Wealth, power and crony capitalism fit together. Americans know a takeover has occurred, and they blame the establishment for it.
❝ The Democratic party once represented the working class. But over the last three decades the party has been taken over by Washington-based fundraisers, bundlers, analysts, and pollsters who have focused instead on raising campaign money from corporate and Wall Street executives and getting votes from upper middle-class households in “swing” suburbs…
Democrats have occupied the White House for 16 of the last 24 years, and for four of those years had control of both houses of Congress. But in that time they failed to reverse the decline in working-class wages and economic security.

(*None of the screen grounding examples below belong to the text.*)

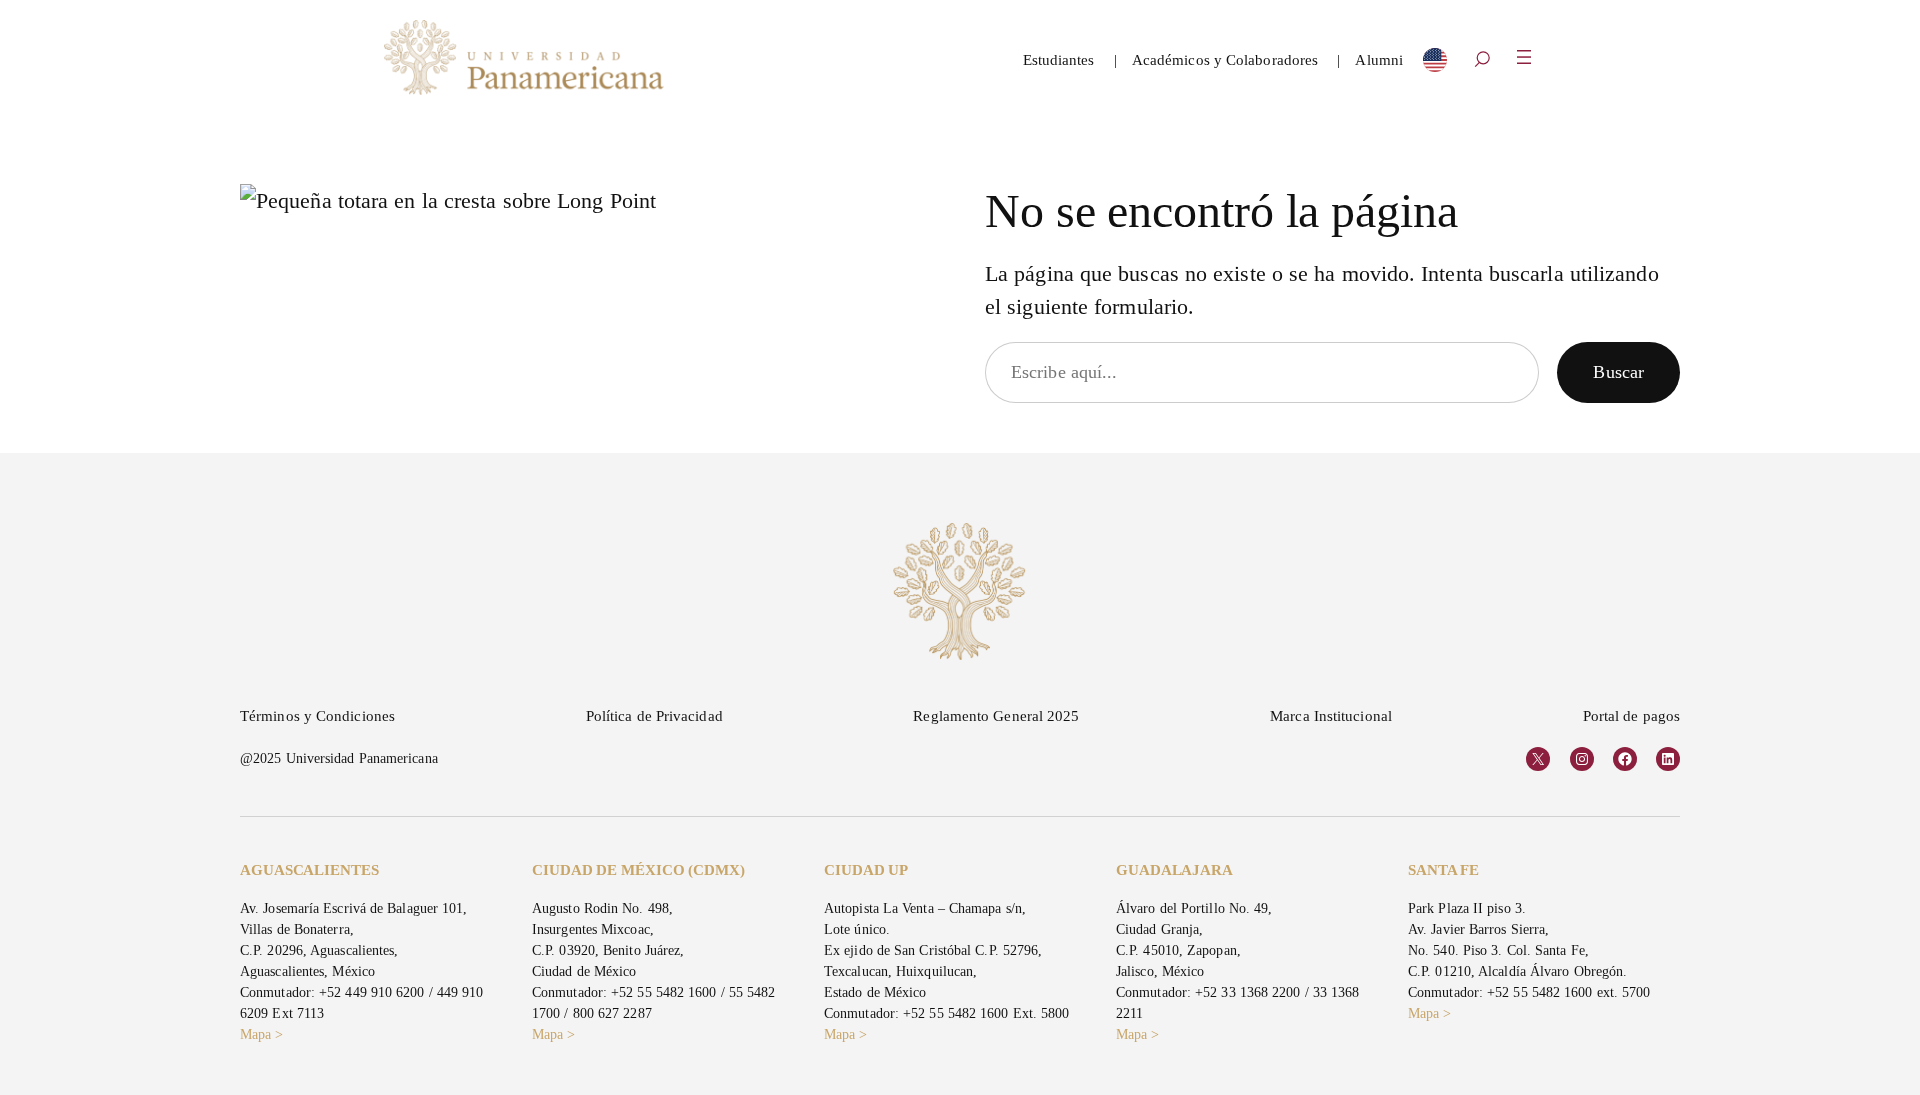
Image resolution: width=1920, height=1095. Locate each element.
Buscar (1618, 372)
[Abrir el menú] (1524, 57)
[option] (1435, 64)
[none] (1435, 64)
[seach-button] (1482, 61)
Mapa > (262, 1034)
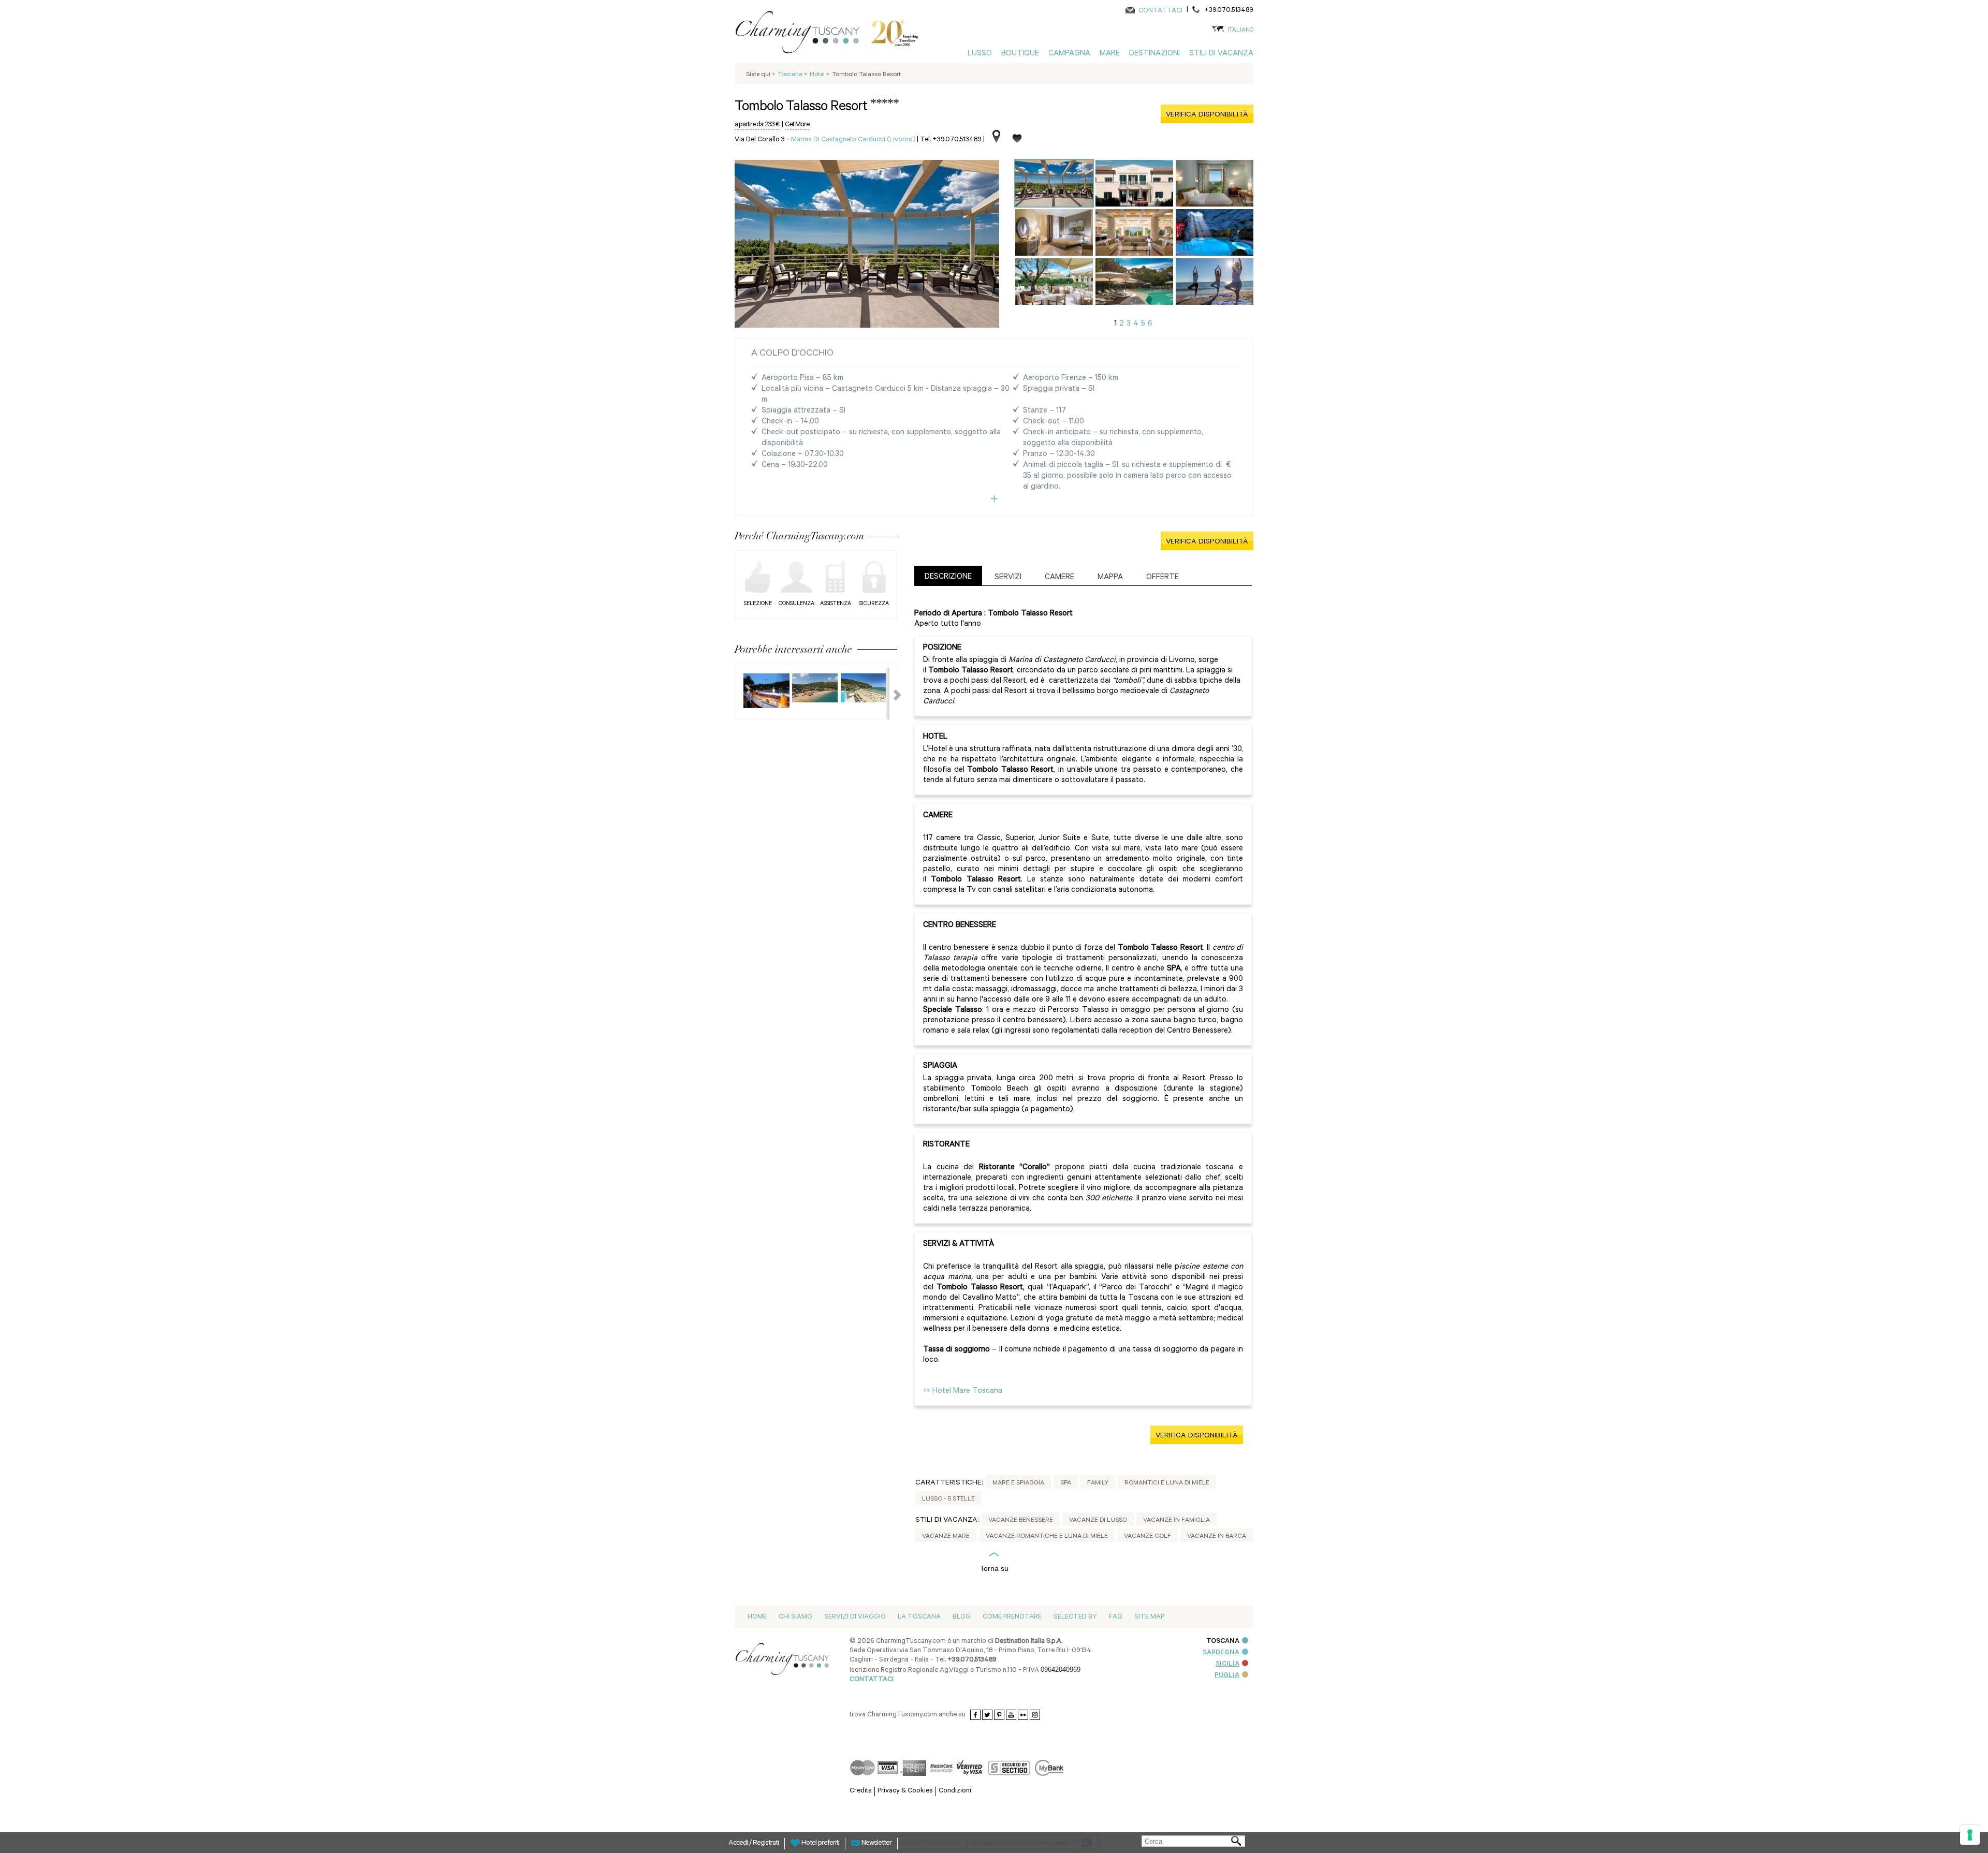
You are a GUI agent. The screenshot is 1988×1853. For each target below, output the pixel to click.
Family (1097, 1483)
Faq (1115, 1617)
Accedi (738, 1844)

Both Bill Clinton and Barack Obama ardently pushed for free trade agreements without providing millions of blue-collar workers who thereby lost their jobs means of getting new ones that paid at least as well…
❝ Now Americans have rebelled by supporting someone who wants to fortify America against foreigners as well as foreign-made goods. The power structure understandably fears that Trump’s isolationism will stymie economic growth. But most Americans couldn’t care less about growth because for years they have received few of its benefits, while suffering most of its burdens in the forms of lost jobs and lower wages.
The power structure is shocked by the outcome of the 2016 election because it has cut itself off from the lives of most Americans. Perhaps it also doesn’t wish to understand, because that would mean acknowledging its role in enabling the presidency of Donald Trump.
Yes, I’m older than Robert Reich. Definitely more cynical. I’ve been watching the process he describes since the Truman Administration. Hypocrites like Hubert Humphrey helped found the Americans for Democratic Action as an antidote to progressive and class-conscious activism. Ain’t nothing quite like class collaboration to get your heart pumping – if your political life is dedicated to 2-party folderol over class confrontation and warfare.
Other than that – I agree with his analysis. My criticism is more of timeline and details.
I’m still a working class guy from a New England factory town. I went to work in a shithole factory when I was 17 years old – when Democrats were falling over each other to prove to Joe McCarthy, the Republican Party and America’s media barons they could red-bait with the worst of them. It took the civil rights movement, the anti-war movement, to shove Dems into class consciousness, sort of, again. What Reich describes is the second sellout in my lifetime.